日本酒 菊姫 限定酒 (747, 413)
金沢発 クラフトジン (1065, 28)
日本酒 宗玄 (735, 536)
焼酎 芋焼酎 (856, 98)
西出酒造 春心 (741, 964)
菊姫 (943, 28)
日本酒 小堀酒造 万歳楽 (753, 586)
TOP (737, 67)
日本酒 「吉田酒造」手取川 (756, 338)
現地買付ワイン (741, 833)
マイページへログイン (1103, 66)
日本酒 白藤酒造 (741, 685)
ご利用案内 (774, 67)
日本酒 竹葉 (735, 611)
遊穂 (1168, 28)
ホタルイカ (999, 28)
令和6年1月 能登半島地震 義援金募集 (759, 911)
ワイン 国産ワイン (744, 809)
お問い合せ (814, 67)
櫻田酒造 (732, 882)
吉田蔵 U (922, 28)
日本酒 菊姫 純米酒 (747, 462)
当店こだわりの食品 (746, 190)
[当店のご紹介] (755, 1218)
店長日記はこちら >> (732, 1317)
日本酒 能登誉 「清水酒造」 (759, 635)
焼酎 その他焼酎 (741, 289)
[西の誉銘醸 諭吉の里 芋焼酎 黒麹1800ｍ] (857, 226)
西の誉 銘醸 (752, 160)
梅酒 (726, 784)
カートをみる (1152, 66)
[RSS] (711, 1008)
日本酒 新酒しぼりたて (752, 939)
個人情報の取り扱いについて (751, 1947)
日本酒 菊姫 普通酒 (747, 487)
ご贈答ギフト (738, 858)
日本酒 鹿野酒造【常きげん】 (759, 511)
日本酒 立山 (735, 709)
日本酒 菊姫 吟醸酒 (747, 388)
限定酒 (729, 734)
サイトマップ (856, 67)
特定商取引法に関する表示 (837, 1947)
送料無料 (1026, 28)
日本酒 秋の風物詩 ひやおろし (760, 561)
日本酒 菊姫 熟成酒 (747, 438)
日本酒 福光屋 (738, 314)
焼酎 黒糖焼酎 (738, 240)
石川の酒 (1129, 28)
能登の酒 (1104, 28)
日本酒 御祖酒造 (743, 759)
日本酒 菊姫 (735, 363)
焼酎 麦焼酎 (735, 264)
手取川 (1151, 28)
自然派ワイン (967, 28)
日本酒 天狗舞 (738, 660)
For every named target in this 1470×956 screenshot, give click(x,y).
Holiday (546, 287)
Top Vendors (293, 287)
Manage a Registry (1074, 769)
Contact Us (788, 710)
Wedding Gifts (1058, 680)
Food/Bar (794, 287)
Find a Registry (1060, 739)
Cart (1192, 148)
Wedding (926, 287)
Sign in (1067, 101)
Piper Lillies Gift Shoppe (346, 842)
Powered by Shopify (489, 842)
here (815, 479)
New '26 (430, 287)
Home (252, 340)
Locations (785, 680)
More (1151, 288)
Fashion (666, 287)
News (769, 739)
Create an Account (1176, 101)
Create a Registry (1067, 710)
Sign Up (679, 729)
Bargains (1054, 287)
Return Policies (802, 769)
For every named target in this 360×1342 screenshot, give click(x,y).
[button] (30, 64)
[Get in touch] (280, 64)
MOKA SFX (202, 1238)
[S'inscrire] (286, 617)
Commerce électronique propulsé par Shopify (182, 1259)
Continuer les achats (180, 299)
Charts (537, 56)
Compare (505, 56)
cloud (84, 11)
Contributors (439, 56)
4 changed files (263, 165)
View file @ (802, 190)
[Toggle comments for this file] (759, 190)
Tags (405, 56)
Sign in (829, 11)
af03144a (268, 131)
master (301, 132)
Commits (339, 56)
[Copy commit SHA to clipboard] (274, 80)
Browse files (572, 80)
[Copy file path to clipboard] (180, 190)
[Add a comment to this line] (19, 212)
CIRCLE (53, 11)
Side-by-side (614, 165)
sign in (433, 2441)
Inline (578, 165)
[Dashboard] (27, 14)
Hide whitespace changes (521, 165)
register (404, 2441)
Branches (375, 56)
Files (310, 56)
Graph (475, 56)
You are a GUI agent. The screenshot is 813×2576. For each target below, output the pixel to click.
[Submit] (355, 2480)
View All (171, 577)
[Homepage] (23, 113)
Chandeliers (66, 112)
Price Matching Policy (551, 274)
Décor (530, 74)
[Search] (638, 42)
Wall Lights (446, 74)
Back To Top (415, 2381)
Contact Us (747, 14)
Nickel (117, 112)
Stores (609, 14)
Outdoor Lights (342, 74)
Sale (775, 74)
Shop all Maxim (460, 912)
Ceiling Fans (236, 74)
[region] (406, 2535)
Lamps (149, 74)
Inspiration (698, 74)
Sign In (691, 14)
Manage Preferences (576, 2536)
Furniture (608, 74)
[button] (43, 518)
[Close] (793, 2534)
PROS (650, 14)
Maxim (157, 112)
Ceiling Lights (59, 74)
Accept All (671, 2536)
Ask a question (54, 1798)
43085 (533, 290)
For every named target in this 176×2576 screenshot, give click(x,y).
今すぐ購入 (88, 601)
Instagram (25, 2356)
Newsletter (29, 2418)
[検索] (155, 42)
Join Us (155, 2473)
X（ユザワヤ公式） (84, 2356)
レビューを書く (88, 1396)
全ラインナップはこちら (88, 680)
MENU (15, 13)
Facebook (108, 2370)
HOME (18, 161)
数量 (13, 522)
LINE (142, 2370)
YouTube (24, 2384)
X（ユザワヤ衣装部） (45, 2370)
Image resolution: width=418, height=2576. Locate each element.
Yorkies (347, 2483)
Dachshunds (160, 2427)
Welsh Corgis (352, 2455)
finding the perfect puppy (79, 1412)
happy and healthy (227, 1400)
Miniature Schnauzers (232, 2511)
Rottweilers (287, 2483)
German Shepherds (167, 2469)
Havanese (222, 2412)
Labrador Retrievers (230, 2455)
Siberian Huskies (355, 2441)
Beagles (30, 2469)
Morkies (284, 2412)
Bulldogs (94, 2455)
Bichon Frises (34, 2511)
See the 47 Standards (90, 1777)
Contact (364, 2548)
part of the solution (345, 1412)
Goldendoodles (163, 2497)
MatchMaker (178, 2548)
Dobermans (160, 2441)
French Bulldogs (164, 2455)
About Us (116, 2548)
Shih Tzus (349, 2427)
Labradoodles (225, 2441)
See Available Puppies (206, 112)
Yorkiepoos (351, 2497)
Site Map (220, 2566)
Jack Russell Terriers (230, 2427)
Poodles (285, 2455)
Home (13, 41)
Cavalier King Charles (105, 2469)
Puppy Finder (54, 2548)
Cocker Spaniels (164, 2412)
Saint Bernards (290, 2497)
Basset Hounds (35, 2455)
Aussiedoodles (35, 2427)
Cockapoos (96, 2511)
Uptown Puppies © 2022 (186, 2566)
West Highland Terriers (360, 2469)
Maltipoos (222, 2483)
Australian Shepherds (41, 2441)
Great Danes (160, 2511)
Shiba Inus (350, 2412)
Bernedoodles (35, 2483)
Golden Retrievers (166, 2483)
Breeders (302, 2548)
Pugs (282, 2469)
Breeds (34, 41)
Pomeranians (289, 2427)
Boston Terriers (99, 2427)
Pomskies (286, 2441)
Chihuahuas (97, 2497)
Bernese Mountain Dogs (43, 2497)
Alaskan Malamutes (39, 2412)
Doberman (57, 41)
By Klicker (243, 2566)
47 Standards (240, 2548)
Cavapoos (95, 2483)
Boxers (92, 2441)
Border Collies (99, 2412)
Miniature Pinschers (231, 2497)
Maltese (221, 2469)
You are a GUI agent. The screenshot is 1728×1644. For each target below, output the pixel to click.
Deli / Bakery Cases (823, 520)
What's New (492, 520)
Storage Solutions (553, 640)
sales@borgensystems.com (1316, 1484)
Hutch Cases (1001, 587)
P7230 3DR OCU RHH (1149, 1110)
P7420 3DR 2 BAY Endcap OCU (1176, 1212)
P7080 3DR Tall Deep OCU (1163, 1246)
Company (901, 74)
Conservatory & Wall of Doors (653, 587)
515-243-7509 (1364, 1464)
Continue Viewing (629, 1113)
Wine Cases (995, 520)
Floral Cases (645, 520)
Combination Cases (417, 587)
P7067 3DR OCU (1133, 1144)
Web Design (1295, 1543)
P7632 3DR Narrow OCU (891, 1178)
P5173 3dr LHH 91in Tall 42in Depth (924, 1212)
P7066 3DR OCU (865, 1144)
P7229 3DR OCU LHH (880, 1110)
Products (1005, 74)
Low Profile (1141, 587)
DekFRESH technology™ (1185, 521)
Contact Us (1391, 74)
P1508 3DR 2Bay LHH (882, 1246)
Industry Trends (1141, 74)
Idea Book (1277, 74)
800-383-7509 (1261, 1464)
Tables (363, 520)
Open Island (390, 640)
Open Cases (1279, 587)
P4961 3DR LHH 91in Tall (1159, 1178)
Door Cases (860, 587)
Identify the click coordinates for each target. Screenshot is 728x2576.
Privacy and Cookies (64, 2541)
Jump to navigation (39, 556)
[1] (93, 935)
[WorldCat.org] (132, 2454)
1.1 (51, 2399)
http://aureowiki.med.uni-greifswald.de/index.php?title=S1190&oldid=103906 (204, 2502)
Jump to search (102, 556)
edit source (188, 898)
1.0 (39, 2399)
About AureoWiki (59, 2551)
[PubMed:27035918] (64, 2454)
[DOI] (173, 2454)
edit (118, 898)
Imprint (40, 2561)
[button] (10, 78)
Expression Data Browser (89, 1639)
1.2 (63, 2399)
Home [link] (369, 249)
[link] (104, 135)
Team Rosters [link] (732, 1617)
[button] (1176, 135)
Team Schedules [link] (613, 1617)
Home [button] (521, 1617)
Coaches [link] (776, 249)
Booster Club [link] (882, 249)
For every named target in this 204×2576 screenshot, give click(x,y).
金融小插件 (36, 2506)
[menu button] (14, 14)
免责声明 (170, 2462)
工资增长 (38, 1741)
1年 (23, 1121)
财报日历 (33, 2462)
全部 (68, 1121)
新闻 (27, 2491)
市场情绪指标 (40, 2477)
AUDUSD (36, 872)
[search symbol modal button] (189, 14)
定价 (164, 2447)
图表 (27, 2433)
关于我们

══════════

[Prompt]
Output the lines of the records above exactly as they appear, from the line containing "Labradoodles (225, 2441)" through the line containing "Cockapoos (96, 2511)".

[Result]
Labradoodles (225, 2441)
See Available Puppies (206, 112)
Yorkiepoos (351, 2497)
Site Map (220, 2566)
Jack Russell Terriers (230, 2427)
Poodles (285, 2455)
Home (13, 41)
Cavalier King Charles (105, 2469)
Puppy Finder (54, 2548)
Cocker Spaniels (164, 2412)
Saint Bernards (290, 2497)
Basset Hounds (35, 2455)
Aussiedoodles (35, 2427)
Cockapoos (96, 2511)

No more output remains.